▶ **HOW TO COMPLETE THIS TASK**
Decide whether each statement below agrees with the essay on hidden sources of pain: 1. The migraines came from a spasm in the muscle where the left shoulder meets the neck. 2. The writer had tingling and numbness in the hands. 3. In the husband's mental health work, the first person to come in is usually one of the parents. Answer yes or no for each and quote the words from the essay that decide it.

▶ **SELECTED EXCERPT**
BEGIN

The past few months have been a study on the wonder and intricacy of the human body for me. As a former pre-med biology major, I have been geeking out a bit at physical therapy and doctors appointments learning more and more about my amazing (but painful) body and how it operates. It has been a frustrating yet fascinating journey to figure out what is actually wrong (or diseased) in my body.
Though I first felt the pain in my neck, I soon realized that the place you feel the pain is not necessarily the place that has the disease.
For instance, when the doctors were first examining my neck they kept asking me if I had tingling and numbness in my hands (nope). It turns out the most obvious signs of cervical disc damage are not just felt in the neck but in the arms and even fingers.
Likewise as I kept telling people about my migraines they would always ask me where I felt the pain the most (just over my left eye). I had always assumed that the pain over my eye meant the headaches were sinus related. But in truth the source of the headaches has been a spasm in the muscle where my left shoulder meets my neck. There is a nerve that runs from that muscle up to the place above my eye which is why I feel the discomfort there. It is called referred pain. I always thought it strange that my sinus headaches caused a knot in my left shoulder. Who knew I had it backwards?
My latest revelation is that the source of my neck and shoulder pain has been my TMJ all along (well that and anxiety). And the TMJ is caused by… wait for it … poorly aligned teeth. Yes, it is my stress inducing bite that is making my neck and shoulders so out of whack. I never dreamed three months ago that all the problems in my muscles were caused by the angle of my front teeth. But there are muscles and nerves and ligaments whose names I don’t know and had never imagined that connect these separate but interrelated body parts.
The body is an amazing organism indeed.
After I got over the shock of learning I would need braces, I began to meditate on the interconnectedness of it all. It really shouldn’t surprise me that my teeth could affect my neck. After all, one of my favorite Scriptures passage is 1 Corinthians 12 where Paul talks about how all the parts of the body are dependent on one another for their overall health.
And as you might imagine, this is true for more than our physical body as well.
In my husband’s mental health work, he sees a good deal of families. The first person to come in is almost always one of the children. The parents are upset because the child is acting out or having problems in school. But about two sessions in he usually realizes the root problem does not lie with the child, the child is merely the one expressing the pain. Maybe the parents are fighting or the family is in a particularly stressful time. Because a family is an interconnected system the disease affects everyone within it, especially someone as vulnerable as a child. To truly help the child, he usually end up treating the whole family. When the parents marriage improves, so does the kid’s grades.

END

▶ **Extracted data entries**
BEGIN

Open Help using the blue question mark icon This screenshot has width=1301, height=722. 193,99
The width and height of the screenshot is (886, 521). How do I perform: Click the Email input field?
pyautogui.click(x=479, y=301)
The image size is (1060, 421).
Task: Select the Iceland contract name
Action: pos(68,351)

END

▶ **ANSWER BELOW**
1. Yes: "But in truth the source of the headaches has been a spasm in the muscle where my left shoulder meets my neck."
2. No: "they kept asking me if I had tingling and numbness in my hands (nope)."
3. No: "The first person to come in is almost always one of the children."